Grand Slam singles results
- Australian Open: 2R (1968, 1977 ^{Jan}, 1977 ^{Dec})
- French Open: 1R (1973, 1976, 1978)
- Wimbledon: 1R (1972, 1976)
- US Open: 2R (1975)

Doubles
- Career record: 24–36

Grand Slam doubles results
- Australian Open: 1R (1977 ^{Jan}, 1977 ^{Dec})
- French Open: 2R (1973, 1976)
- Wimbledon: 2R (1972)
- US Open: QF (1975)

= Bill Lloyd (tennis) =

Australian tennis player

William Lloyd (born 7 May 1949) is a former professional tennis player from Australia.

==Biography==

===Early life and education===
Lloyd was born in Sydney in 1949. Between ages 8 and 18 he won four Australian National Championships and six state titles. He was selected for the Australian Junior Davis Cup squad in 1966 and 1967. He briefly attended the University of California, Berkeley in 1968. In 1969 he enrolled at Southern Illinois University, where he played collegiate tennis.
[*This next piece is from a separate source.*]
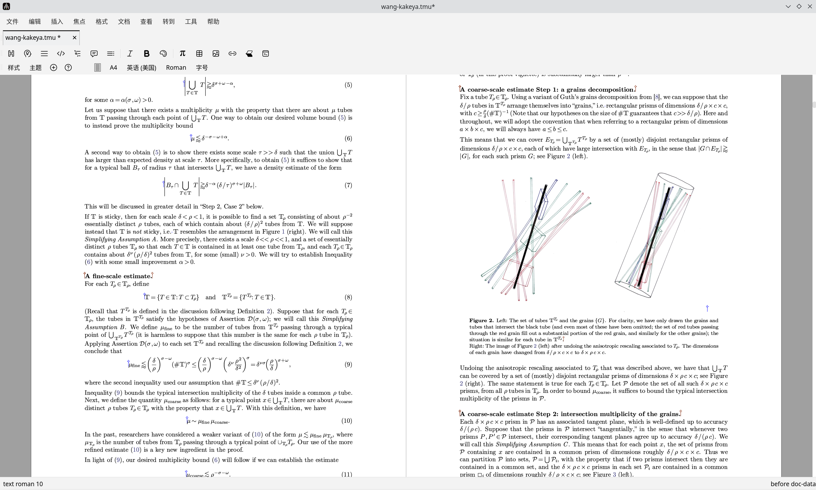Image resolution: width=816 pixels, height=490 pixels.
Task: Close the wang-kakeya.tmu tab
Action: 74,38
Lloyd won the junior doubles title at the 1968 Australian Championships, partnering with Phil Dent.

== Professional career ==
During his 14 year career, which spanned from 1965 through 1979, he competed in the main draw of all four Grand Slam tournaments. He lost a marathon match at the 1972 Wimbledon Championships to Wanaro N'Godrella, 9–11 in the fifth set. At the 1975 US Open he and Phil Dent defeated Björn Borg and Rod Laver en route to the quarter-finals. His best Grand Slam result was a semi-final in mixed doubles at the 1978 French Open, with Trish Bostrom.

== Later career ==
He is a New South Wales–based barrister.